[Available data]
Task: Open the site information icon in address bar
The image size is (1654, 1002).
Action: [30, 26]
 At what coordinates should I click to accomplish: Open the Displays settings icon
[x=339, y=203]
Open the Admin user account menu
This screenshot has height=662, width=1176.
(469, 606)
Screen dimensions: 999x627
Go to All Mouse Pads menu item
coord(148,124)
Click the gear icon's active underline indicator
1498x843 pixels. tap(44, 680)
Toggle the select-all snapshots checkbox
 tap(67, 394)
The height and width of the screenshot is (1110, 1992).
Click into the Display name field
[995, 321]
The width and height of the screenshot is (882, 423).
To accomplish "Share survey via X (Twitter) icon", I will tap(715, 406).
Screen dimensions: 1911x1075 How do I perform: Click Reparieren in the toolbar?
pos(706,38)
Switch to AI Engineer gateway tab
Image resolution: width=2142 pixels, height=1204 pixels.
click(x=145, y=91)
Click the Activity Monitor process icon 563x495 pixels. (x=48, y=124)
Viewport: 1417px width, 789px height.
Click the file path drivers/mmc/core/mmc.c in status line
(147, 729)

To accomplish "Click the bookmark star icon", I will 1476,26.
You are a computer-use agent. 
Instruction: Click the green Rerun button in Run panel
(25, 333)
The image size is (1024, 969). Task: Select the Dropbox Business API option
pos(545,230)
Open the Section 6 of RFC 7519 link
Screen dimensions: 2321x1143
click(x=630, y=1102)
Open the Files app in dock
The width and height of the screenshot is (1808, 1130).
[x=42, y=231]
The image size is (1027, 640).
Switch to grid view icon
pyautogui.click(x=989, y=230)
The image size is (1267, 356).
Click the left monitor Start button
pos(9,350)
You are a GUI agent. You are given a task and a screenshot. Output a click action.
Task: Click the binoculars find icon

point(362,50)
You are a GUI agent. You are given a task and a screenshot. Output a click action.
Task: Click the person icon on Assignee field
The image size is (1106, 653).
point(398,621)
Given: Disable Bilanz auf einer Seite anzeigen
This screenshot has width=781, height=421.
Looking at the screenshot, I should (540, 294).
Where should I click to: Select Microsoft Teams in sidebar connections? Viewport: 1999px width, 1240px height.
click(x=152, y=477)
[/Available data]
Action item –
Give every entry again, character for character.

Answer for this exercise –
Task: Open the site information icon in address bar
The image size is (1654, 1002).
Action: [30, 26]
 At what coordinates should I click to accomplish: Open the Displays settings icon
[x=339, y=203]
Open the Admin user account menu
This screenshot has height=662, width=1176.
(469, 606)
Screen dimensions: 999x627
Go to All Mouse Pads menu item
coord(148,124)
Click the gear icon's active underline indicator
1498x843 pixels. tap(44, 680)
Toggle the select-all snapshots checkbox
 tap(67, 394)
The height and width of the screenshot is (1110, 1992).
Click into the Display name field
[995, 321]
The width and height of the screenshot is (882, 423).
To accomplish "Share survey via X (Twitter) icon", I will tap(715, 406).
Screen dimensions: 1911x1075 How do I perform: Click Reparieren in the toolbar?
pos(706,38)
Switch to AI Engineer gateway tab
Image resolution: width=2142 pixels, height=1204 pixels.
click(x=145, y=91)
Click the Activity Monitor process icon 563x495 pixels. (x=48, y=124)
Viewport: 1417px width, 789px height.
Click the file path drivers/mmc/core/mmc.c in status line
(147, 729)

To accomplish "Click the bookmark star icon", I will 1476,26.
You are a computer-use agent. 
Instruction: Click the green Rerun button in Run panel
(25, 333)
The image size is (1024, 969). Task: Select the Dropbox Business API option
pos(545,230)
Open the Section 6 of RFC 7519 link
Screen dimensions: 2321x1143
click(x=630, y=1102)
Open the Files app in dock
The width and height of the screenshot is (1808, 1130).
[x=42, y=231]
The image size is (1027, 640).
Switch to grid view icon
pyautogui.click(x=989, y=230)
The image size is (1267, 356).
Click the left monitor Start button
pos(9,350)
You are a GUI agent. You are given a task and a screenshot. Output a click action.
Task: Click the binoculars find icon

point(362,50)
You are a GUI agent. You are given a task and a screenshot. Output a click action.
Task: Click the person icon on Assignee field
The image size is (1106, 653).
point(398,621)
Given: Disable Bilanz auf einer Seite anzeigen
This screenshot has width=781, height=421.
Looking at the screenshot, I should (540, 294).
Where should I click to: Select Microsoft Teams in sidebar connections? Viewport: 1999px width, 1240px height.
click(x=152, y=477)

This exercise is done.